Your answer must be an exact transcription of every entry.

[Stored data entries]
== == ==

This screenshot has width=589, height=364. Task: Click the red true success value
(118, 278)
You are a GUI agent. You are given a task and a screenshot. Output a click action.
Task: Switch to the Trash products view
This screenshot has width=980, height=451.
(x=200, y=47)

== == ==

[YOUR RESPONSE]
This screenshot has width=589, height=364. Task: Click the red true success value
(118, 278)
You are a GUI agent. You are given a task and a screenshot. Output a click action.
Task: Switch to the Trash products view
This screenshot has width=980, height=451.
(x=200, y=47)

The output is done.